## WHAT YOU WILL DO
Go through the records below and write each one out again unchanged.

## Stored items
┌──

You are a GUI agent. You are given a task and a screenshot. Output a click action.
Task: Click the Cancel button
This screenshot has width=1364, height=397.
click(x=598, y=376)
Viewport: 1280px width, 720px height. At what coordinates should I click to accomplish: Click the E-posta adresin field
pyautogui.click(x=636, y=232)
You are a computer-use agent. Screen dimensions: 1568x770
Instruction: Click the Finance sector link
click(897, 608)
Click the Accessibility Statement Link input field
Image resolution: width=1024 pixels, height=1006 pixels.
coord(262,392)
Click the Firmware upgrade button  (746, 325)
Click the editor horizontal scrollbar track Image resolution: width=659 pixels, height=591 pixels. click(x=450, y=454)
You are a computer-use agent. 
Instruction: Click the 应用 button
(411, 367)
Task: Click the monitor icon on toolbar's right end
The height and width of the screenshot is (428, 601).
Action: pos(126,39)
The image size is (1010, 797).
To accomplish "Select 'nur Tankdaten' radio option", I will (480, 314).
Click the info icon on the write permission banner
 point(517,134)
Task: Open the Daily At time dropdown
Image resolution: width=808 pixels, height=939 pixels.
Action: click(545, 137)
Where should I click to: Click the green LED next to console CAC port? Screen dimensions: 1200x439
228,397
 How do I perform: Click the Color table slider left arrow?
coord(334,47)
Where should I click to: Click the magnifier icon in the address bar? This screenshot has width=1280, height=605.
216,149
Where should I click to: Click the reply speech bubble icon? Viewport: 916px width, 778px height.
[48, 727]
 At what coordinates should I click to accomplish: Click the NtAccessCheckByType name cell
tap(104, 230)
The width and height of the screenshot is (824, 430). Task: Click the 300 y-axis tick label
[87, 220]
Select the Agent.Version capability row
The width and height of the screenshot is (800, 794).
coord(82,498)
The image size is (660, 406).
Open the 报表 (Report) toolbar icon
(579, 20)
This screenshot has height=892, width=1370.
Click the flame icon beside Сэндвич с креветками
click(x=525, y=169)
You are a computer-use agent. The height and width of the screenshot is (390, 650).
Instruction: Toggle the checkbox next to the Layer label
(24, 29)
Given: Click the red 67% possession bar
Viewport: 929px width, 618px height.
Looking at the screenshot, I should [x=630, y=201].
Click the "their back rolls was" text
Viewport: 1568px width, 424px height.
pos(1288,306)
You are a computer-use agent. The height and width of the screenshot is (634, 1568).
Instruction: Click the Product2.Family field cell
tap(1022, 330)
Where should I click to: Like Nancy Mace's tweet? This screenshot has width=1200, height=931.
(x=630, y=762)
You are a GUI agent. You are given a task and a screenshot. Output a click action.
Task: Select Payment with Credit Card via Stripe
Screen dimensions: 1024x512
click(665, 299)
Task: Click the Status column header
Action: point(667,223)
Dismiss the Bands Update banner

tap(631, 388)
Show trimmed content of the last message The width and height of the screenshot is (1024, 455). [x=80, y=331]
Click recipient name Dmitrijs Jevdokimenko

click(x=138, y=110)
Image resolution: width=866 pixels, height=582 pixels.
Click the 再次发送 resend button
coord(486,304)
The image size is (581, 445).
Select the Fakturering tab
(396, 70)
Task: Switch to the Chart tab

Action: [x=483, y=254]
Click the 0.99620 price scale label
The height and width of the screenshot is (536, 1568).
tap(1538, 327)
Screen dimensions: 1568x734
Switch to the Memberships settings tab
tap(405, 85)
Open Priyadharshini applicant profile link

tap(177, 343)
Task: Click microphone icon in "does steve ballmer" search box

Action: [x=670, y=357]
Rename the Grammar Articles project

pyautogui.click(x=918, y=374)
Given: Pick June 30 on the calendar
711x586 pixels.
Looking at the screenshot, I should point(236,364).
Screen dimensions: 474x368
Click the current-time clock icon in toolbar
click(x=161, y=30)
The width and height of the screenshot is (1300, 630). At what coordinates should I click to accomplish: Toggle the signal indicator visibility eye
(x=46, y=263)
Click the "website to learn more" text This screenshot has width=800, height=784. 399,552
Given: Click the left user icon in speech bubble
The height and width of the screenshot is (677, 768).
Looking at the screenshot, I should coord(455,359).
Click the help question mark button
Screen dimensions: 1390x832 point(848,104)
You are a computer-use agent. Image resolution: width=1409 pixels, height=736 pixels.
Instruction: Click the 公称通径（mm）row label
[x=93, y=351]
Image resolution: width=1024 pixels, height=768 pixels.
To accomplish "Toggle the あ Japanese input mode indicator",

└──

## RESULT OF THIS EXERCISE
You are a GUI agent. You are given a task and a screenshot. Output a click action.
Task: Click the Cancel button
This screenshot has width=1364, height=397.
click(x=598, y=376)
Viewport: 1280px width, 720px height. At what coordinates should I click to accomplish: Click the E-posta adresin field
pyautogui.click(x=636, y=232)
You are a computer-use agent. Screen dimensions: 1568x770
Instruction: Click the Finance sector link
click(897, 608)
Click the Accessibility Statement Link input field
Image resolution: width=1024 pixels, height=1006 pixels.
coord(262,392)
Click the Firmware upgrade button  (746, 325)
Click the editor horizontal scrollbar track Image resolution: width=659 pixels, height=591 pixels. click(x=450, y=454)
You are a computer-use agent. 
Instruction: Click the 应用 button
(411, 367)
Task: Click the monitor icon on toolbar's right end
The height and width of the screenshot is (428, 601).
Action: pos(126,39)
The image size is (1010, 797).
To accomplish "Select 'nur Tankdaten' radio option", I will (480, 314).
Click the info icon on the write permission banner
 point(517,134)
Task: Open the Daily At time dropdown
Image resolution: width=808 pixels, height=939 pixels.
Action: click(545, 137)
Where should I click to: Click the green LED next to console CAC port? Screen dimensions: 1200x439
228,397
 How do I perform: Click the Color table slider left arrow?
coord(334,47)
Where should I click to: Click the magnifier icon in the address bar? This screenshot has width=1280, height=605.
216,149
Where should I click to: Click the reply speech bubble icon? Viewport: 916px width, 778px height.
[48, 727]
 At what coordinates should I click to accomplish: Click the NtAccessCheckByType name cell
tap(104, 230)
The width and height of the screenshot is (824, 430). Task: Click the 300 y-axis tick label
[87, 220]
Select the Agent.Version capability row
The width and height of the screenshot is (800, 794).
coord(82,498)
The image size is (660, 406).
Open the 报表 (Report) toolbar icon
(579, 20)
This screenshot has height=892, width=1370.
Click the flame icon beside Сэндвич с креветками
click(x=525, y=169)
You are a computer-use agent. The height and width of the screenshot is (390, 650).
Instruction: Toggle the checkbox next to the Layer label
(24, 29)
Given: Click the red 67% possession bar
Viewport: 929px width, 618px height.
Looking at the screenshot, I should [x=630, y=201].
Click the "their back rolls was" text
Viewport: 1568px width, 424px height.
pos(1288,306)
You are a computer-use agent. The height and width of the screenshot is (634, 1568).
Instruction: Click the Product2.Family field cell
tap(1022, 330)
Where should I click to: Like Nancy Mace's tweet? This screenshot has width=1200, height=931.
(x=630, y=762)
You are a GUI agent. You are given a task and a screenshot. Output a click action.
Task: Select Payment with Credit Card via Stripe
Screen dimensions: 1024x512
click(665, 299)
Task: Click the Status column header
Action: point(667,223)
Dismiss the Bands Update banner

tap(631, 388)
Show trimmed content of the last message The width and height of the screenshot is (1024, 455). [x=80, y=331]
Click recipient name Dmitrijs Jevdokimenko

click(x=138, y=110)
Image resolution: width=866 pixels, height=582 pixels.
Click the 再次发送 resend button
coord(486,304)
The image size is (581, 445).
Select the Fakturering tab
(396, 70)
Task: Switch to the Chart tab

Action: [x=483, y=254]
Click the 0.99620 price scale label
The height and width of the screenshot is (536, 1568).
tap(1538, 327)
Screen dimensions: 1568x734
Switch to the Memberships settings tab
tap(405, 85)
Open Priyadharshini applicant profile link

tap(177, 343)
Task: Click microphone icon in "does steve ballmer" search box

Action: [x=670, y=357]
Rename the Grammar Articles project

pyautogui.click(x=918, y=374)
Given: Pick June 30 on the calendar
711x586 pixels.
Looking at the screenshot, I should point(236,364).
Screen dimensions: 474x368
Click the current-time clock icon in toolbar
click(x=161, y=30)
The width and height of the screenshot is (1300, 630). At what coordinates should I click to accomplish: Toggle the signal indicator visibility eye
(x=46, y=263)
Click the "website to learn more" text This screenshot has width=800, height=784. 399,552
Given: Click the left user icon in speech bubble
The height and width of the screenshot is (677, 768).
Looking at the screenshot, I should coord(455,359).
Click the help question mark button
Screen dimensions: 1390x832 point(848,104)
You are a computer-use agent. Image resolution: width=1409 pixels, height=736 pixels.
Instruction: Click the 公称通径（mm）row label
[x=93, y=351]
Image resolution: width=1024 pixels, height=768 pixels.
To accomplish "Toggle the あ Japanese input mode indicator",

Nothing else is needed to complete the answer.